LSTM是RNN的一个优秀的变种模型,继承了大部分RNN模型的特性,同时解决了梯度反传过程由于逐步缩减而产生的梯度消失问题。在本次学习中,展示了LSTM的手动推导过程,用代码逐行模拟实现LSTM的运算过程,并与PyTorch API输出的结果验证是否一致。
首先定义一些张量,实例化对象lstm_layer,然后调用正态分布随机函数torch.randn生成input、c0和h0作为lstm_layer的输入后,得到lstm_layer的输出。
# 定义常量
bs, T, i_size, h_size = 2, 3, 4, 5
# proj_size = 3
input = torch.randn(bs, T, i_size) # 输入序列
c0 = torch.randn(bs, h_size) # 初始值,不需要训练
h0 = torch.randn(bs, h_size)
# h0 = torch.randn(bs, proj_size)
# 调用官方LSTM API
lstm_layer = nn.LSTM(i_size, h_size, batch_first=True)
# lstm_layer = nn.LSTM(i_size, h_size, batch_first=True, proj_size=proj_size)
output, (h_final, c_final) = lstm_layer(input, (h0.unsqueeze(0), c0.unsqueeze(0)))
print(output)
print(output.shape, h_final.shape, c_final.shape)
手写一个lstm_forward函数,手动地模拟LSTM的运算过程,并且与PyTorch LSTM API进行比较,验证输出结果。

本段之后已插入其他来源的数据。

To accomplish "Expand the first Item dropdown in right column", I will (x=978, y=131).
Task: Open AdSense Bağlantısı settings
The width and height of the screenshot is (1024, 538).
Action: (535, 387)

def lstm_forward(input, initial_states, w_ih, w_hh, b_ih, b_hh):
h0, c0 = initial_states # 初始状态
bs, T, i_size = input.shape
h_size = w_ih.shape[0] // 4
prev_h = h0
prev_c = c0
batch_w_ih = w_ih.unsqueeze(0).tile(bs, 1, 1) # [bs, 4*h_size, i_size]
batch_w_hh = w_hh.unsqueeze(0).tile(bs, 1, 1) # [bs, 4*h_size, h_size]
output_size = h_size
output = torch.zeros(bs, T, output_size) # 输出序列
for t in range(T):
x = input[:, t, :] # 当前时刻的输入向量,[bs, i_size]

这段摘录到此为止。